*About this exercise*:
With the pictures omitted, set down exactly the lines from the one that contains "Given: Toggle the Active status badge" through the last line of the data.
======== Data for this task ========
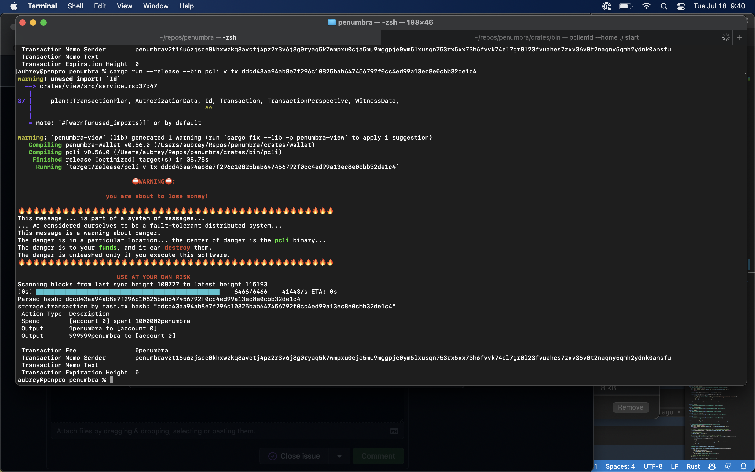Click the spinning activity indicator on the right tab

pyautogui.click(x=726, y=37)

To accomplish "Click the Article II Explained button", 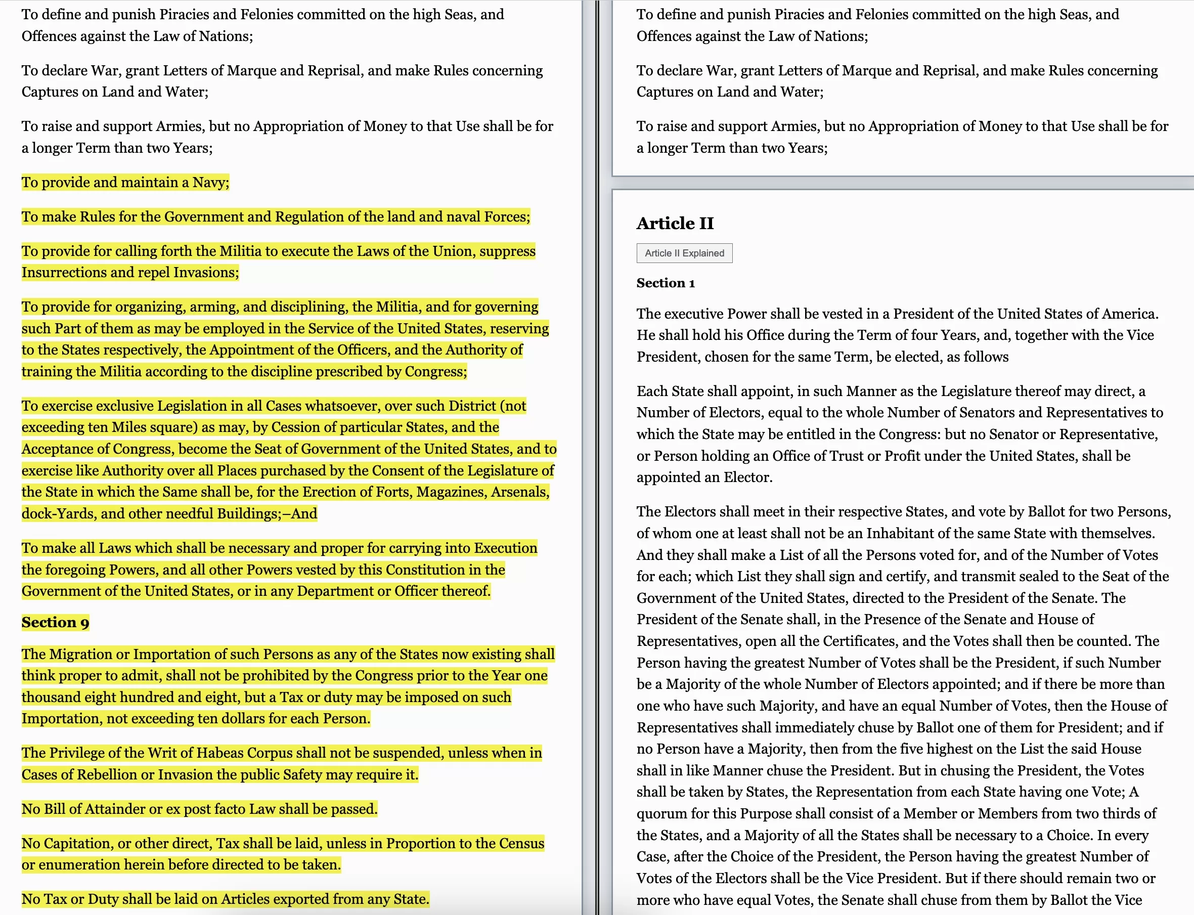I will click(684, 253).
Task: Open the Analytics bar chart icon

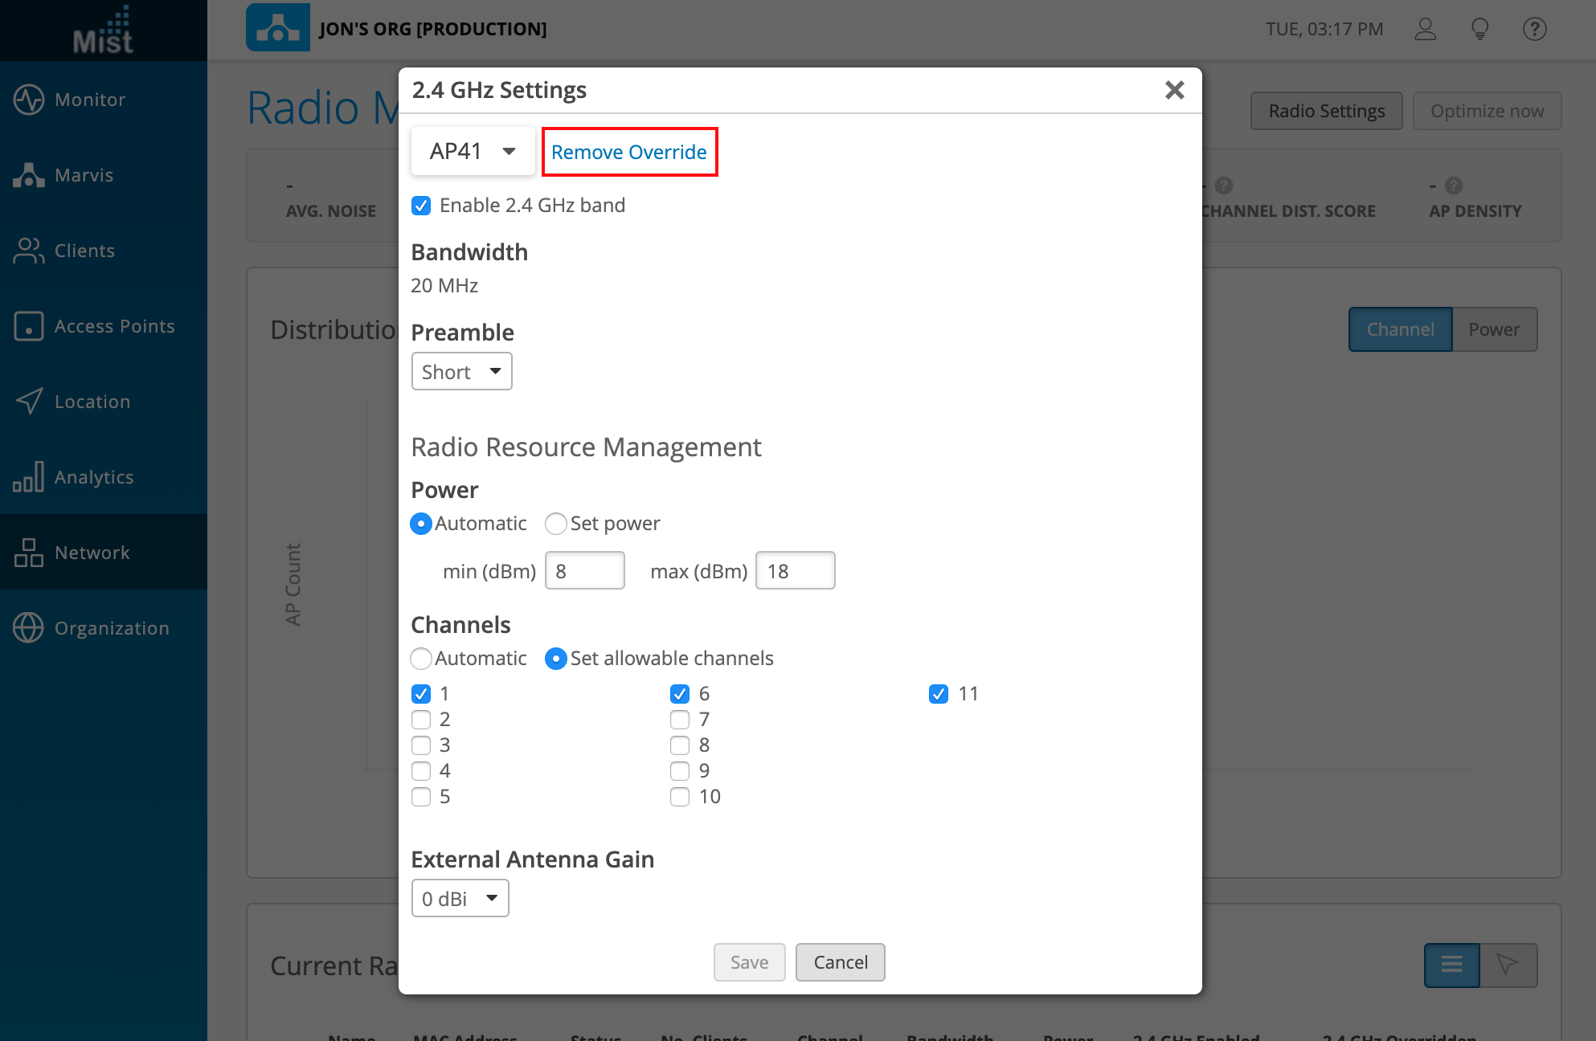Action: 29,476
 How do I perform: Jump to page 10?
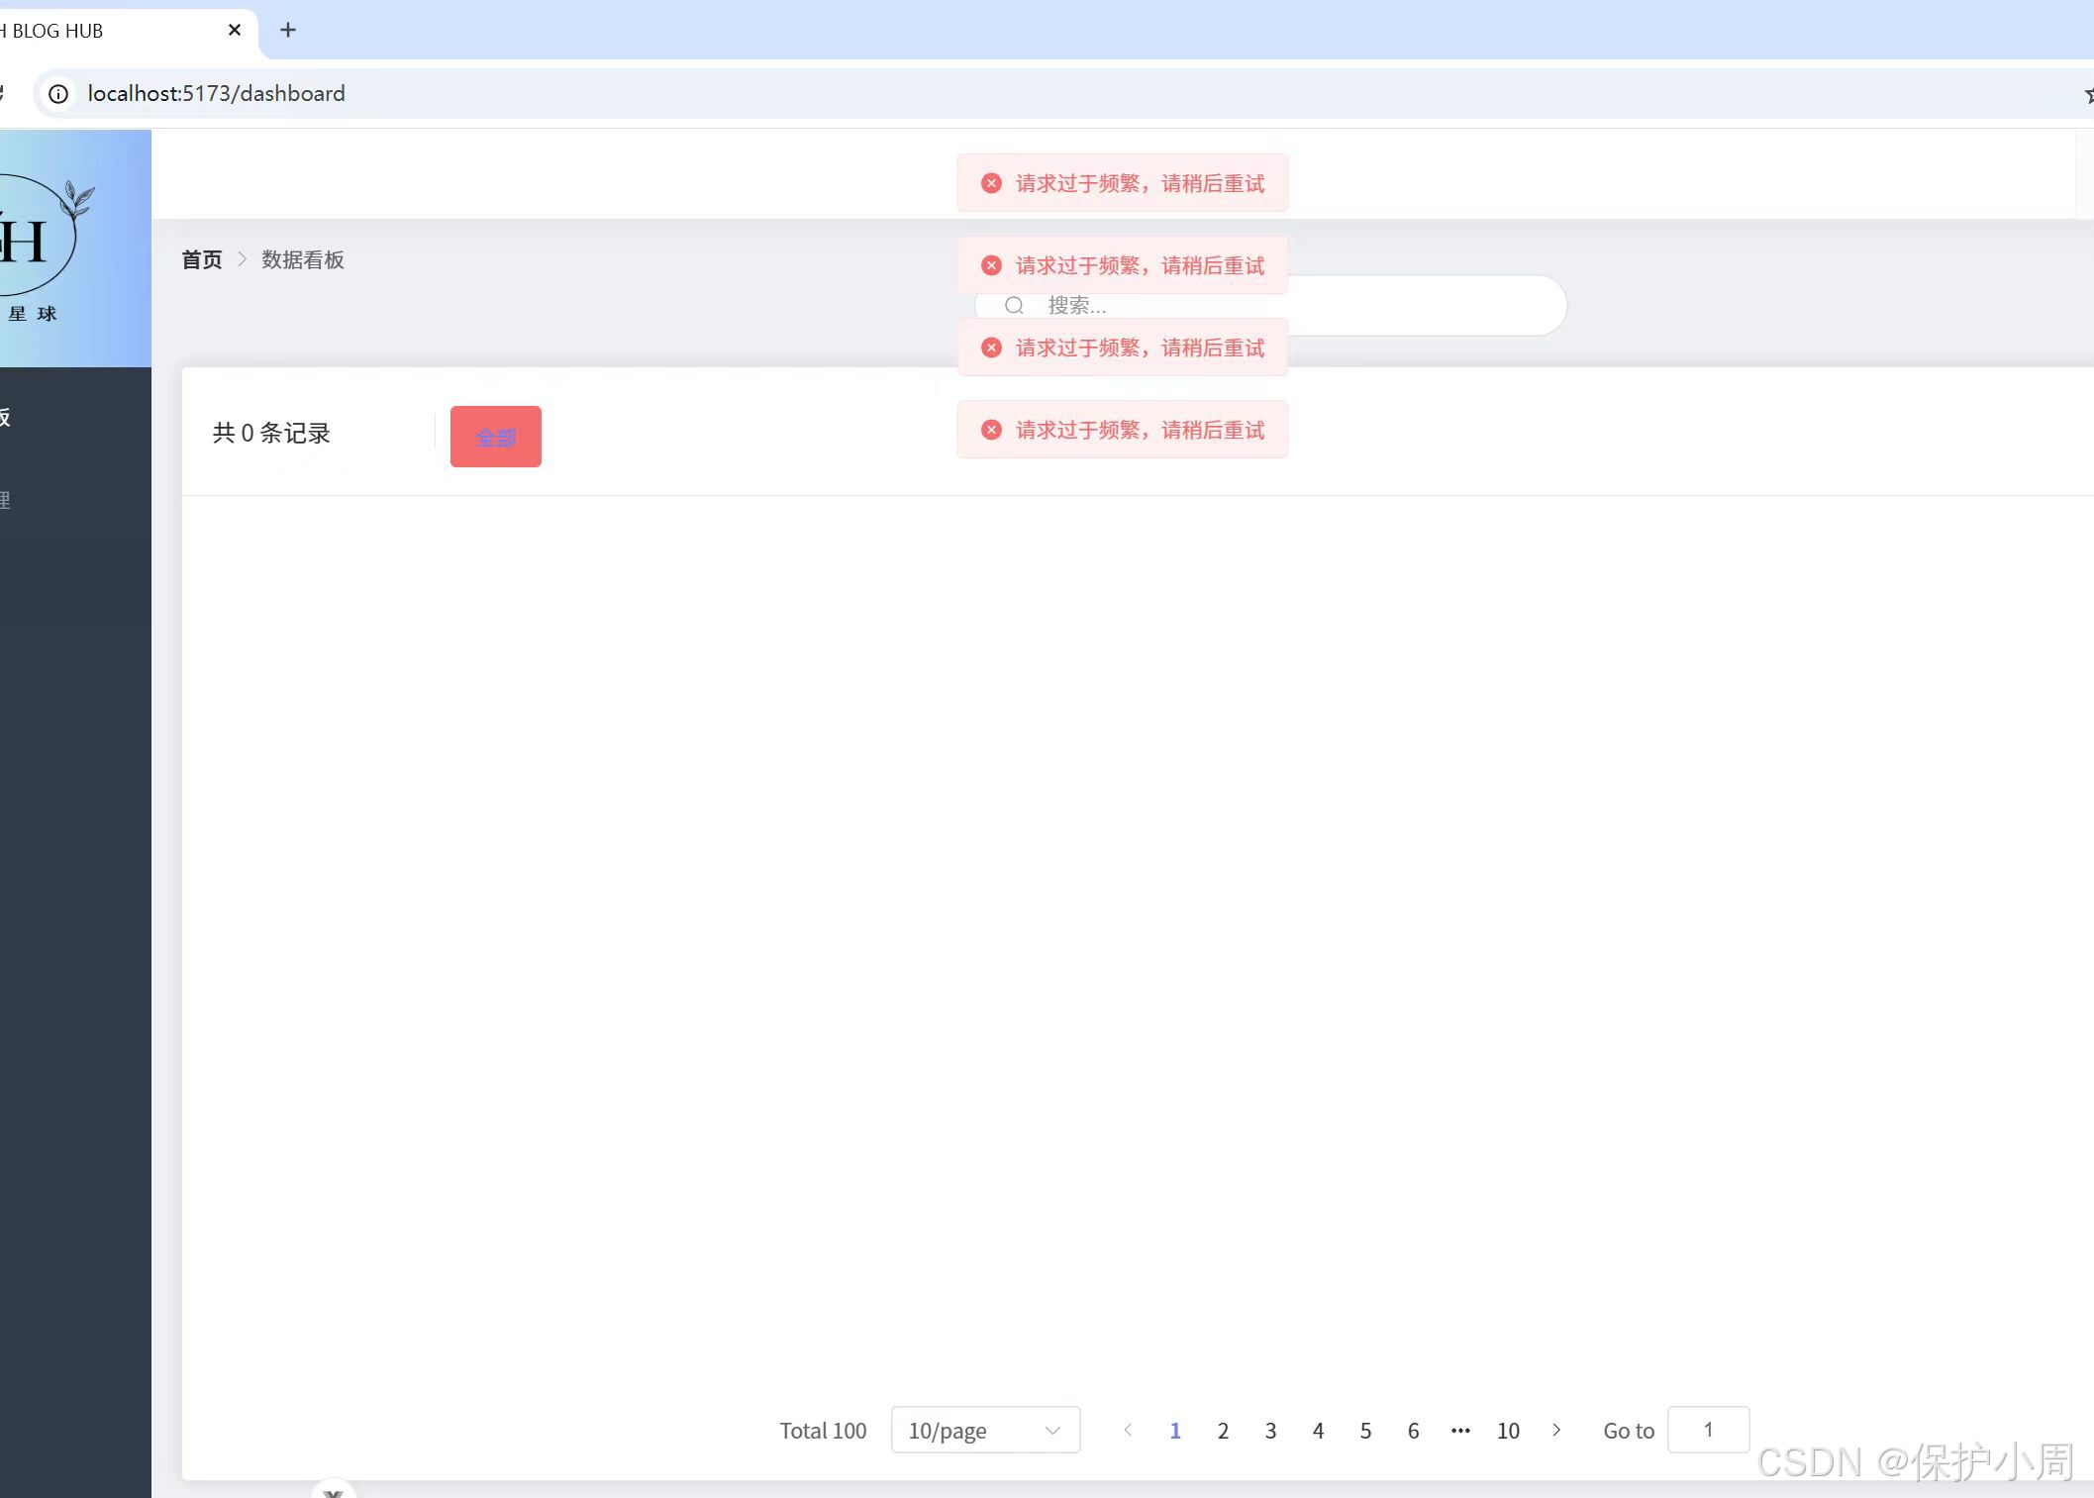1508,1430
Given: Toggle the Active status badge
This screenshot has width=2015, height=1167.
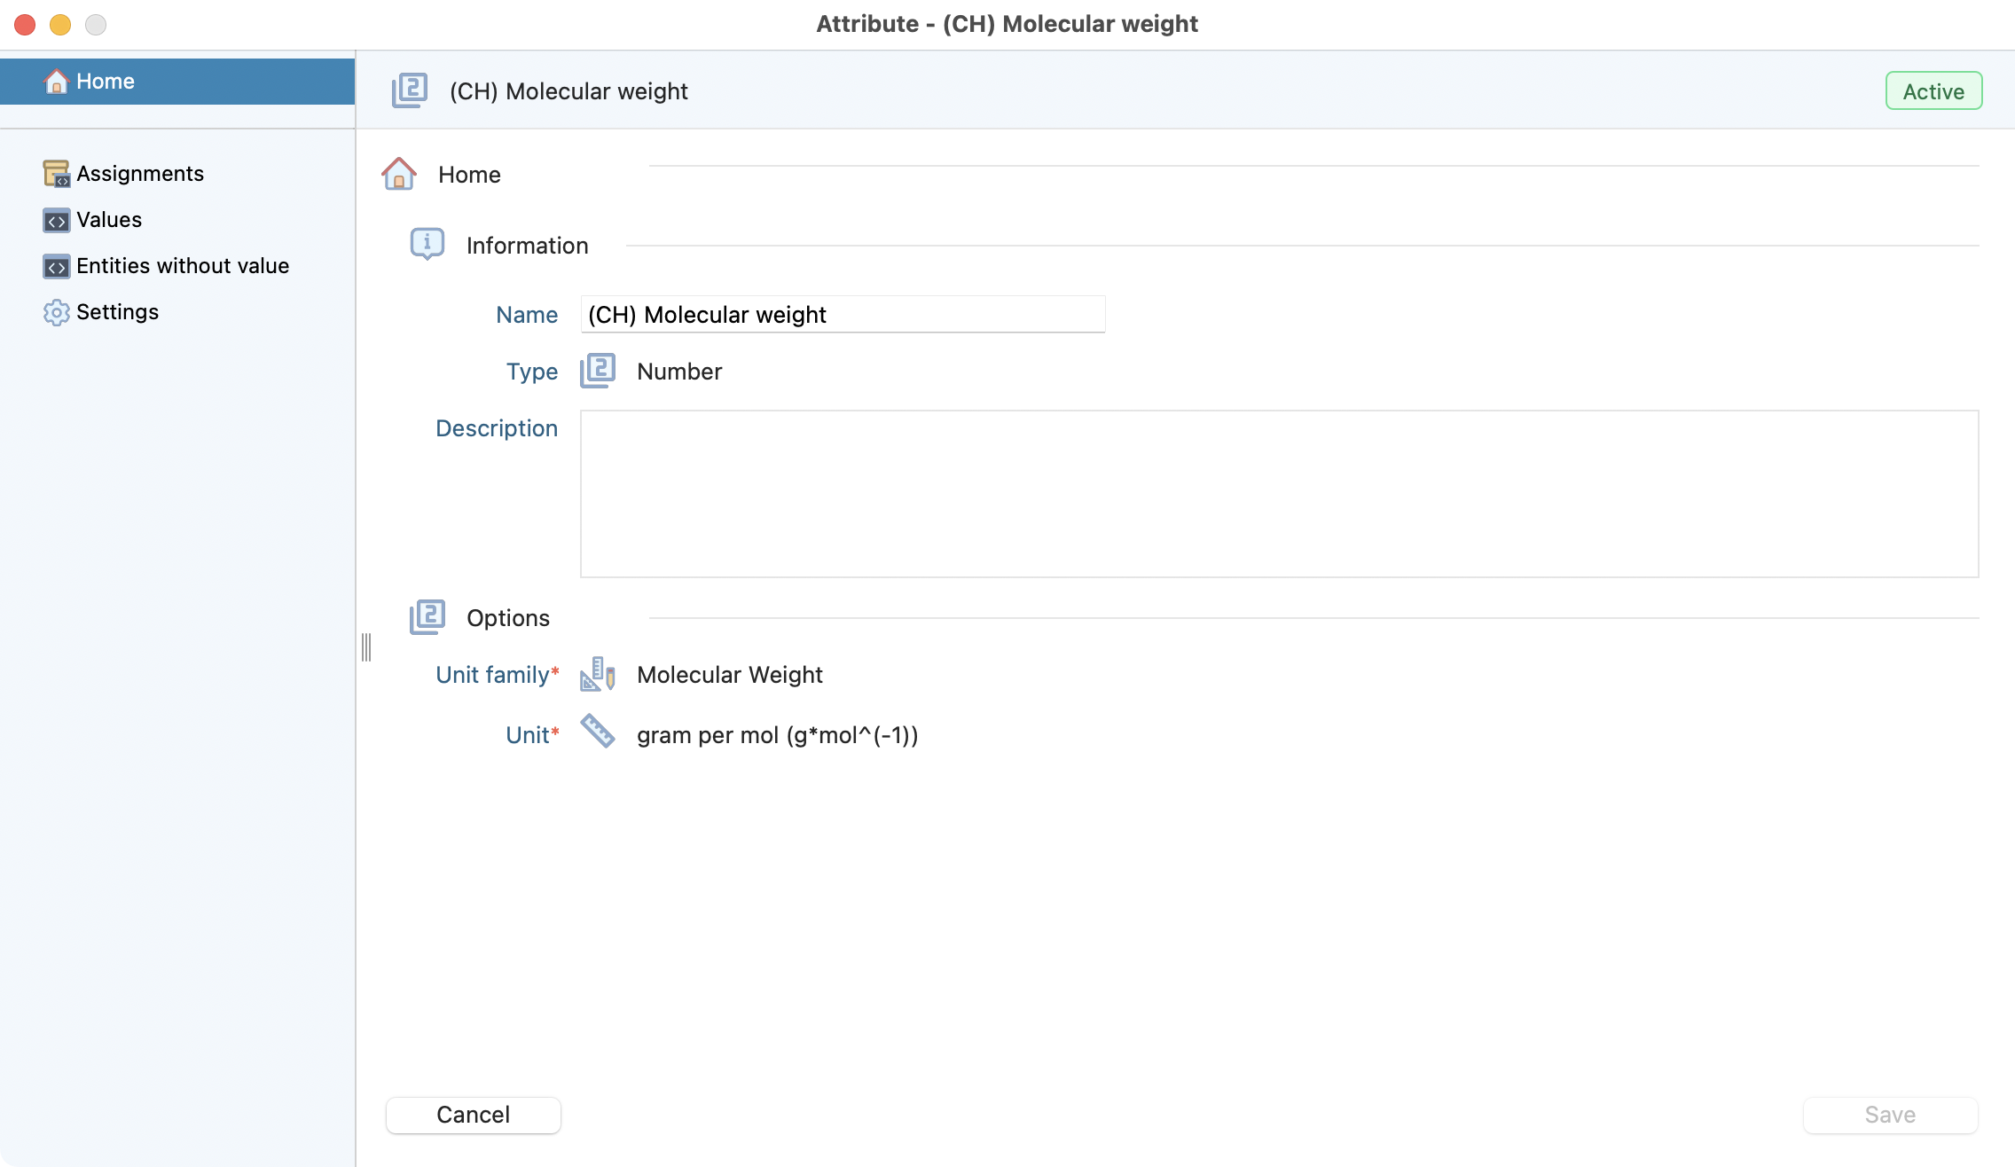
========
*Your response*:
Given: Toggle the Active status badge
This screenshot has width=2015, height=1167.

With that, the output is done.